サイトメガロウイルス網膜炎<眼の病気>の症状の現れ方

 この病気の症状は、視力低下から飛蚊症(ひぶんしょう)(コラム)に至るまで、いろいろです。これは病変が眼底のどの部位を侵すかにより決まります。進行の度合いも、網膜血管を侵して急速に進行していくタイプから、徐々に進行するものまであり、どのようなタイプで発現するかにより症状も異なります。
 多くの場合、初期には片眼で発症しますが、時間とともに両眼に至ります。さらに発症1年以内に、網膜病変の萎縮(いしゅく)に伴い、網膜剥離(もうまくはくり)を生じ、そのために視力・視野障害が起こる場合もあります。
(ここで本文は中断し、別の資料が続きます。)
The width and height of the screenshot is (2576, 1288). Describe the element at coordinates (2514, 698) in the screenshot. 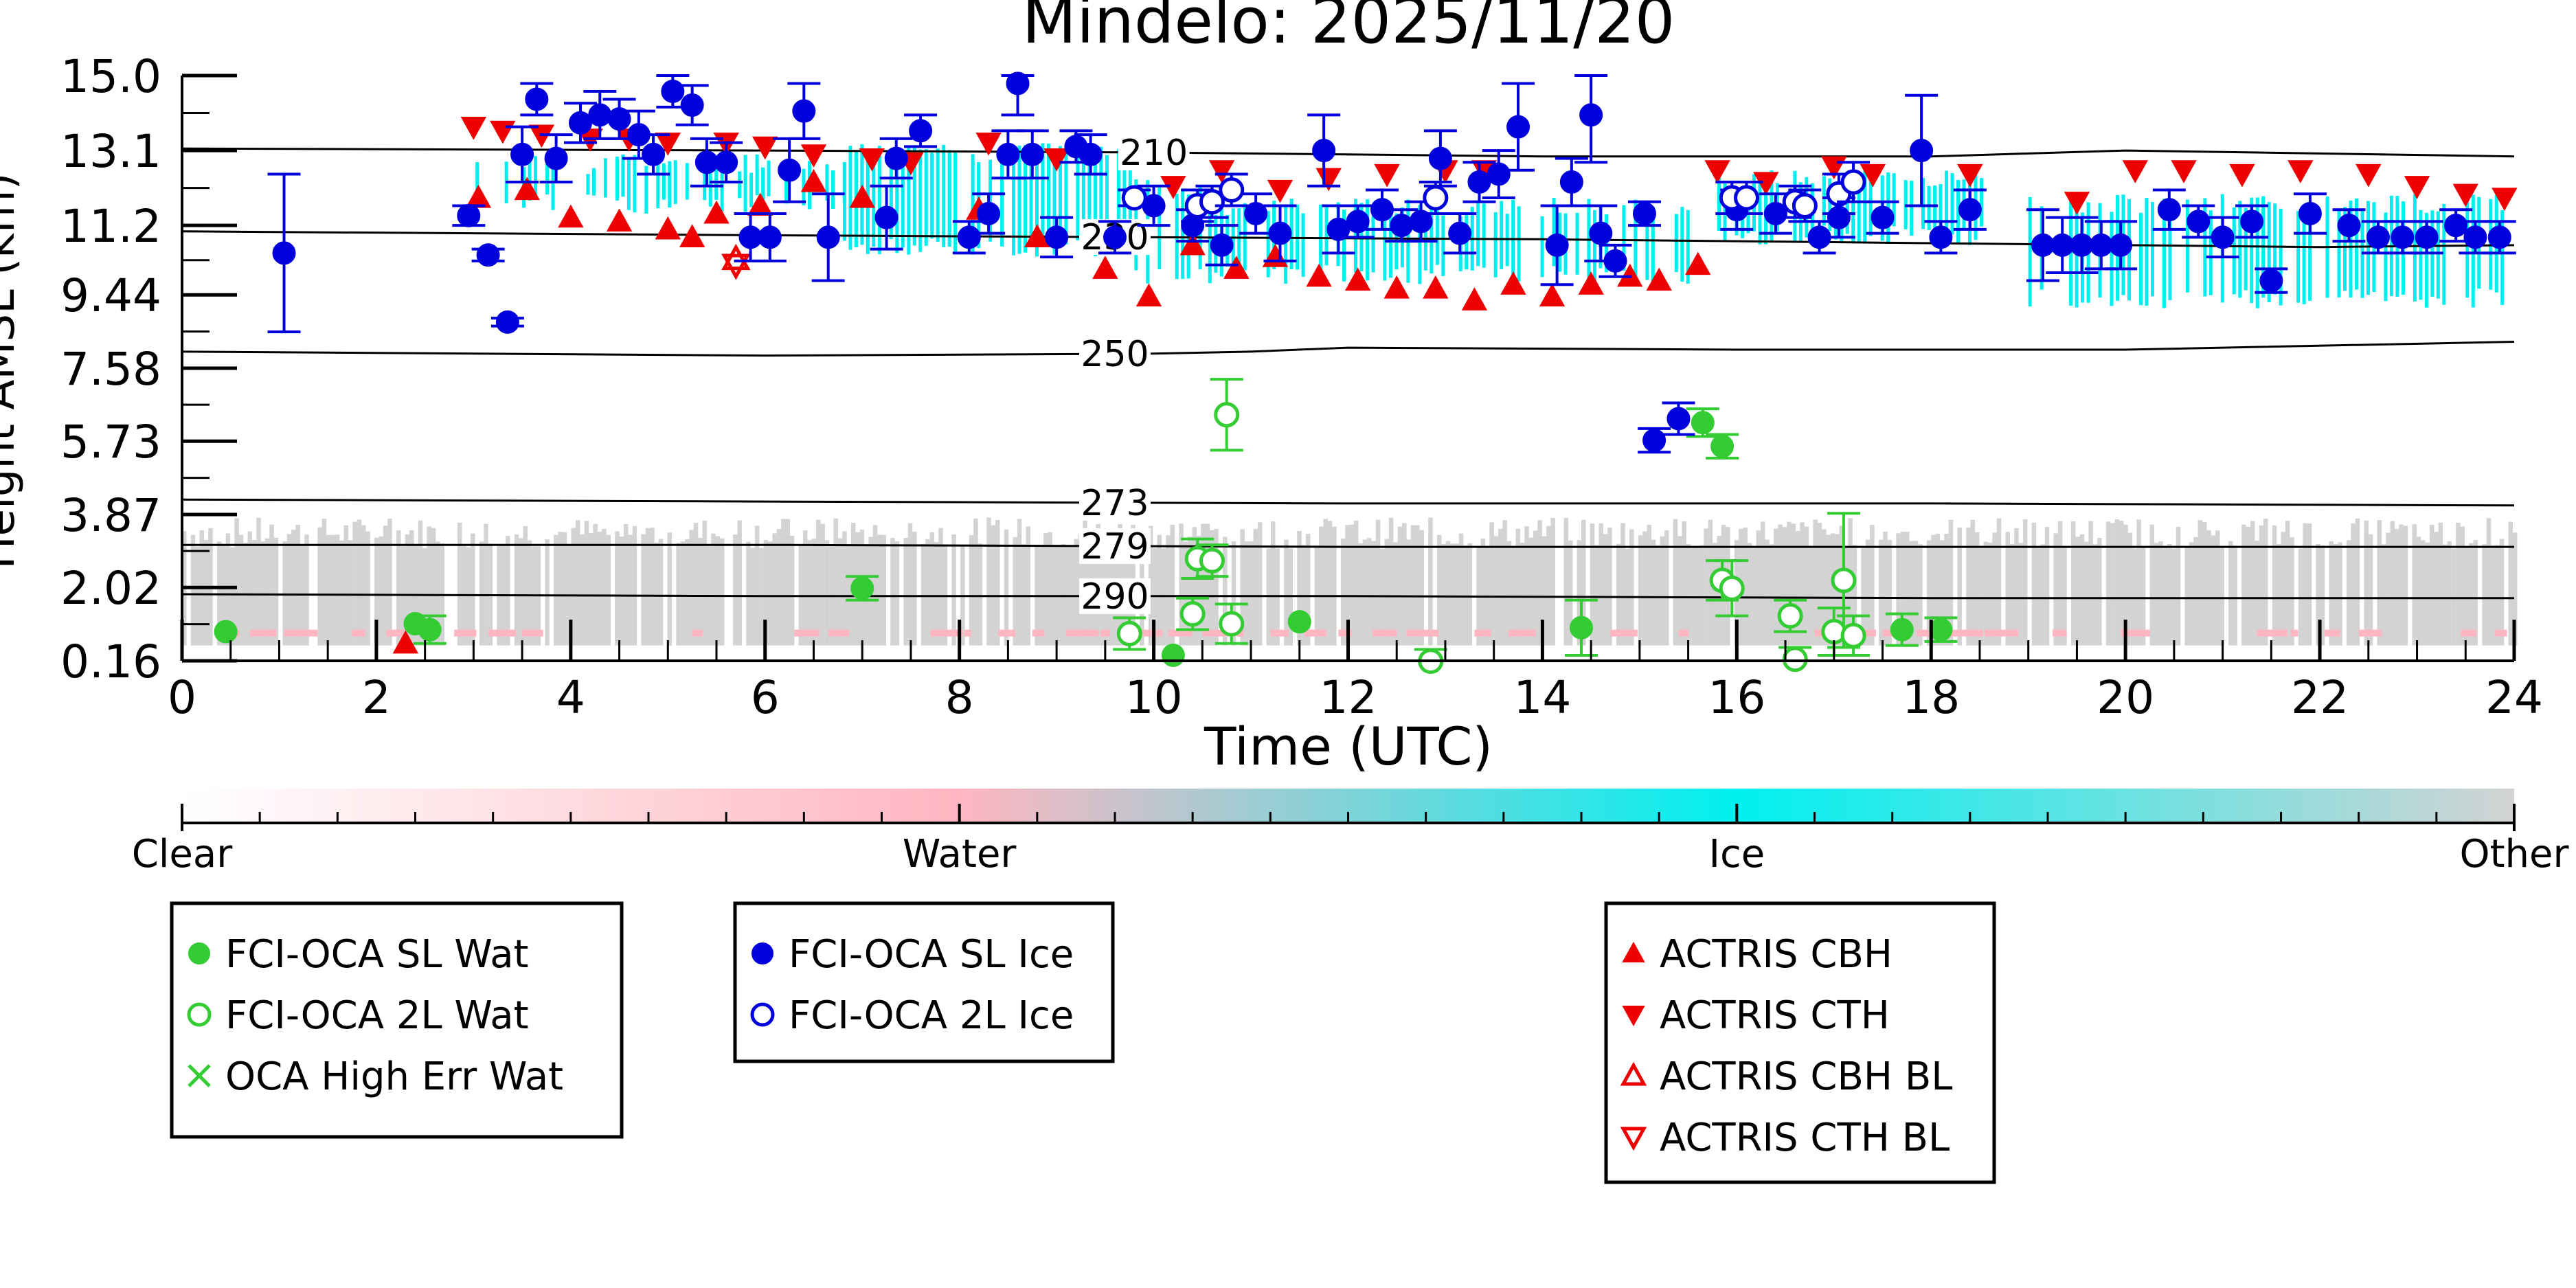

I see `x-tick-label: 24` at that location.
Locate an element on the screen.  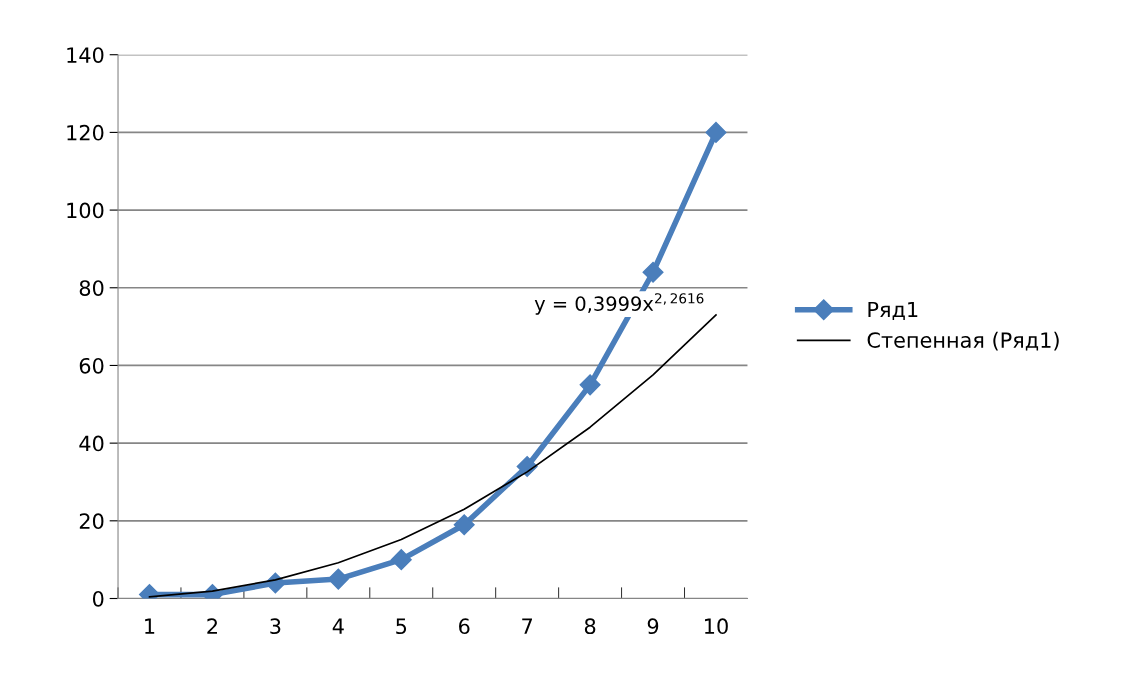
x-tick-label: 4 is located at coordinates (338, 626).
サイトメガロウイルス網膜炎<眼の病気>の診断と治療の方法

 治療は、抗ウイルス薬の点滴による全身投与です。使用薬剤としてはガンシクロビルが一般的です。治療の問題点として、長期にわたる点滴治療が必要なことから、全身的な副作用(骨髄抑制(こつずいよくせい))があります。
 それらを解決するために、米国ではこの薬を特殊な小型の容器に入れ、持続的に眼球内に放出する治療(徐放性(じょほうせい)インプラント:ヴィトラサート)が行われています。この特徴は、眼球局所への投与が可能であり、6カ月以上にわたる薬剤効果があることです。良好な結果が報告されており、全身の副作用も解決されています。
 しかしながら、この薬の作用はウイルスの増殖を抑制するものであり、病気そのものを治す効果はありません。そのため、薬剤を中止すると病気の再燃(再発)が生じます。本質的な治療は、全身の免疫不全の改善です。